FIGURE 93.1. A: Six months after definitive therapy for stage IIIB non–small cell lung carcinoma (NSCLC), a patient presented with progressively worsening headache, nausea, vomiting, and coordination difficulties. T1-gadolinium-enhanced axial magnetic resonance imaging (MRI) demonstrates a large, necrotic right cerebellar mass. B: T2-axial MRI reveals large area of vasogenic edema, with resultant mass effect causing fourth ventricular compression and hydrocephalus (not shown). C: Patient was taken immediately for a craniotomy and a gross total resection was achieved. Pathology revealed metastatic NSCLC. Postoperative T1-gadolinium-enhanced axial MRI reveals no residual tumor, decompression of the mass effect, and re-expansion of the fourth ventricle.

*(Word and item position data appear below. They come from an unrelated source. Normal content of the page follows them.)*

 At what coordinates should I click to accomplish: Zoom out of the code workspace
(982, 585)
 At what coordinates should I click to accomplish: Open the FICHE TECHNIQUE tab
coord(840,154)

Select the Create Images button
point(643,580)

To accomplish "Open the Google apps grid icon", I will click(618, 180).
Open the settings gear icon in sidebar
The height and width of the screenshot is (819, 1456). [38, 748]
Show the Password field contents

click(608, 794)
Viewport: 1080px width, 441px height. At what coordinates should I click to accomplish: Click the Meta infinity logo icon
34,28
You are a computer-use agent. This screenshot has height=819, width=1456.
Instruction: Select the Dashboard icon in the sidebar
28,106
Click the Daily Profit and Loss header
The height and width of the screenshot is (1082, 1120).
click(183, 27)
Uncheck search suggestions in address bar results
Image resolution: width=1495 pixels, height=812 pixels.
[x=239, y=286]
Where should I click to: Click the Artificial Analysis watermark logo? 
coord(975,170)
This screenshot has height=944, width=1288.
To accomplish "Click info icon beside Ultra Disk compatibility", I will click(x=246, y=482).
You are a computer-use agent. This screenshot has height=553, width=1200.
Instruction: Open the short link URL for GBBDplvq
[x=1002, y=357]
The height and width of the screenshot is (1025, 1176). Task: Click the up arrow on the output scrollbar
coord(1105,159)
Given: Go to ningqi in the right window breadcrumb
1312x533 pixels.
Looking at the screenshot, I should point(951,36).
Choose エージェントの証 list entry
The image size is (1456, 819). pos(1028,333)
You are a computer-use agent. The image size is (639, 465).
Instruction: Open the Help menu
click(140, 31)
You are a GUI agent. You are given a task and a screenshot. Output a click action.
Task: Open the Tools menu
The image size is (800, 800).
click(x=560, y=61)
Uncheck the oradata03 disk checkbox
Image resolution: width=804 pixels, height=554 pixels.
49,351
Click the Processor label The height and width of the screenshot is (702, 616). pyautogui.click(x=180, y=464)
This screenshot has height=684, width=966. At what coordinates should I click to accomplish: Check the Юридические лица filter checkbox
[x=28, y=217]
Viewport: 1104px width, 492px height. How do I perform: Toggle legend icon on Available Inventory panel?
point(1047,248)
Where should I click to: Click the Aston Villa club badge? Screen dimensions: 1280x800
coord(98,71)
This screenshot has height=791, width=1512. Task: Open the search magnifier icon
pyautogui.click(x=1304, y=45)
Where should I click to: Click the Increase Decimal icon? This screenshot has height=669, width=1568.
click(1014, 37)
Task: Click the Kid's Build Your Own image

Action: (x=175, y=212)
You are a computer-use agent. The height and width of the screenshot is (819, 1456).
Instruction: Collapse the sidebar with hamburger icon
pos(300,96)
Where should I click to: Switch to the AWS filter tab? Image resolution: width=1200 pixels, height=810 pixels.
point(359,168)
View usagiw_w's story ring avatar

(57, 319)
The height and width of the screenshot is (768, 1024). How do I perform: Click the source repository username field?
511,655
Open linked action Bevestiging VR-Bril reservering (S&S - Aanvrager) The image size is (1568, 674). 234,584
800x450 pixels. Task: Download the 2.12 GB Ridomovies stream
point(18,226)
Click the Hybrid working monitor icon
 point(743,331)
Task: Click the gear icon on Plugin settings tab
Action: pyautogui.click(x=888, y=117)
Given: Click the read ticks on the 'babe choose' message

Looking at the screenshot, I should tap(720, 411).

Postoperative or Postradiosurgery Whole-Brain Radiotherapy
A controversy in the treatment of brain metastasis is the routine use of postoperative or post-SRS WBRT. In a multi-institutional retrospective SRS study, Sneed et al.21 argue for the omission of upfront WBRT because this does not compromise overall survival. Unfortunately, only an overall survival analysis was performed, and no local control or retreatment data were given. In an earlier study by Sneed et al.22 on the University of California–San Francisco SRS experience, patients who were initially treated with SRS alone without WBRT experienced worse freedom from new brain metastasis and overall brain freedom from progression despite the imbalance of the prognostic factors that favored the SRS alone group, although the overall survival was not different. Because of the equivalency of overall survival, many have advocated withholding upfront WBRT. They often use repeat SRS for the failures, which can be very expensive. Furthermore, brain failure can lead to unacceptable consequences. Many incorrectly assume that with close follow-up, recurrences can be diagnosed early before symptoms. For example, Regine et al.23reported on 36 patients with planned observation after initial SRS alone. Even with close follow-up with examinations and high-resolution MRIs, 47% of patients experienced brain failure, with 71% and 59% experiencing symptomatic relapse and neurologic deficits, respectively.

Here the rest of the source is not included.